Limited out on AJ, a few scamp, two gag grouper (one of which was 20 pounds), 4-5 large black snapper. The grouper were still pretty active and didnt seem to be effected by the cold water (everyone keeps asking that). We saw multiple red snapper that would have went 30 pounds. They really must know when the season ends. Sorry about the image quality, they were taken with a cell phone and I was freezing and ready to get home.


----------



## Realtor (Oct 1, 2007)

AAAHHHH, so that what fish look like? Thanks for posting.

Jim


----------



## mudskipper (Oct 3, 2007)

heck of a catch for public spots!!!!!!!!!!


----------



## lobsterman (Sep 30, 2007)

sweeeeeeeet. nice pics and even better eating. um um good when are we eating. Fire up the grill and chill the beer I'm comin over for dinner.


----------



## wrightackle (Oct 29, 2007)

Nice catch. It is frustrating knowing these kind of fish are down there but you just can't seem to catch them for the snapper. Are the black snapper holding tight to the wrecks? It is no problem chumming them up in the summer but they just don't seem to come up high in the water when it gets cooler. Oh well, just got to keep plugging away. Thanks for the informative report.


----------



## craasch210 (Oct 4, 2007)

all the black snapper that I saw were either under the wreck in holes, or right up against it. Red snapper were everywhere.


----------



## skiffdiver (Oct 31, 2007)

Chris , 

I sure wish I could have made it out with you guys! nice fish. Lets get together this weekend.I still haven't shot that speargun I got from Kevin!


----------



## Clay-Doh (Oct 2, 2007)

Beautiful Chris! Thats a sweet sized AJ too!

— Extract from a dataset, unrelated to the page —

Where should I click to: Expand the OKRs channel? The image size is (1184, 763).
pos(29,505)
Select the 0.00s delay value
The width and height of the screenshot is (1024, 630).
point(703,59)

Tug Phillips and Tex huh? Woulda thought for sure ones that nice woulda been on the Mass. I think were gonna hitPier rubble and look for some Aj's and Blackfin Tuna Satursday.


----------



## Brandy (Sep 28, 2007)

Nice showing Chris! Looks like the tex is the place to shoot. Thanks for the report. Dont shoot your eye out.


----------



## Lickety-Split (Oct 3, 2007)

> *craasch210 (12/6/2007)*Hey all,
> 
> Made it out on Tuesday to the Tex Edward and the Tug Phillip. Got out on the water at about 7:00 am from Navy point. The first part of the day was 1-2 ft seas until around 11:00 am. After that the seas were pretty much flat.
> 
> Limited out on AJ, a few scamp, two gag grouper (one of which was 20 pounds), 4-5 large black snapper. The grouper were still pretty active and didnt seem to be effected by the cold water (everyone keeps asking that). We saw multiple red snapper that would have went 30 pounds. They really must know when the season ends. Sorry about the image quality, they were taken with a cell phone and I was freezing and ready to get home.




Cold water is good for grouper the colder it gets the more grouper you catch!!!


----------



## craasch210 (Oct 4, 2007)

Hey Clay,

Yeah, I think people really underestimate the amount of good quality blackfin tuna that can be caught of the Massachusets this time of year.


----------



## wirenut (Sep 30, 2007)

Nice:clap


----------